AI won’t save imaging (yet), but technology can help
Artificial intelligence is often proposed as the solution to the imaging crisis. And in time, it may be. But not today.
- Tumor response criteria like RECIST are human-readable standards defined by regulators. An AI model that calculates response would need to itself be a new standard—which means regulatory validation, large-scale reproducibility, and global clinical acceptance. That’s 20+ years away, not two.
- While over 1,000 imaging AI solutions have been cleared by the FDA, most are used sparingly in clinical care. FDA clearance typically means “substantial equivalence” to a prior device, not breakthrough performance.

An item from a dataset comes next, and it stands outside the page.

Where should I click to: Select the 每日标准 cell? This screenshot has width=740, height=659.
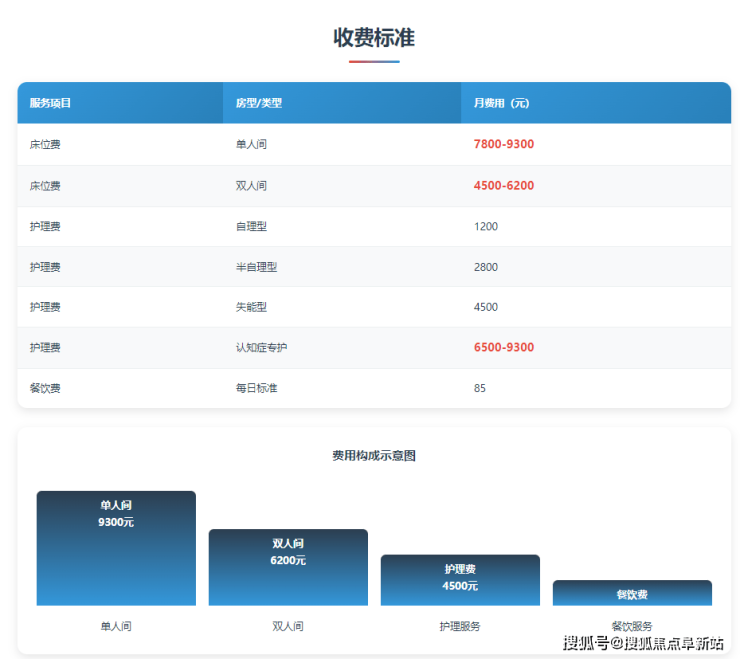pyautogui.click(x=256, y=388)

- Clinical trials require lesion tracking, selection, and measurements that are both auditable and accurate. AI models that draw bounding boxes on CTs aren’t enough. And even when models work, they must generalize across sites, scanner types, patient populations, and disease indications.
- For AI to help in trials, it needs a modern imaging workflow platform—one that can ingest, organize, display, and validate the data. AI requires a purpose-built stage. Without it, the models are irrelevant.

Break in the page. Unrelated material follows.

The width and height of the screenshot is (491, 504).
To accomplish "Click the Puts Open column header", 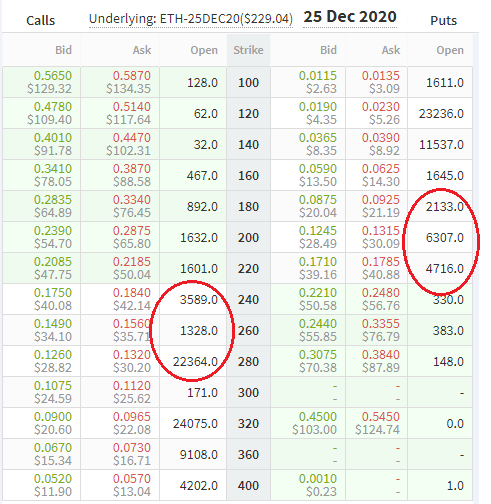I will [x=450, y=50].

But technology can help today. A modern imaging platform can:
- Guide radiologists through protocol-specific reads.
- Automate workflow for lesion tracking, measurements, and calculations.
- Validate conformance to trial-specific response criteria.
- Share results instantly with sites, sponsors, and CROs.
- Create a permanent, traceable, and audit-ready link from image to result.
- Enable collaboration across geographies, time zones, and institutions.
What this means for sites, sponsors, and patients
Sites can finally standardize every trial—no matter the sponsor, the criteria, or the CRO—on a single cloud-based imaging platform that reduces effort and increases accuracy. Study staff can focus on patient care, not image handling.
Sponsors gain real-time access to imaging data from both sites and central readers. They can track reads, detect errors, and get complete endpoint packages faster and at a lower cost. They can analyze lesion-level data across trials and optimize their pipelines based on early signals.
And patients? They receive better care. Imaging results are reviewed on time. Errors that might disqualify them or delay treatment are eliminated. The trial becomes a more reliable bridge to the therapy they need.
Imaging has ridden to the bottom in clinical trials. But the path up is now available and clear. It starts with connected platforms, collaborative workflows, and a refusal to accept that the status quo is good enough.
The cancer patients of today—and the medicines of tomorrow—deserve nothing less.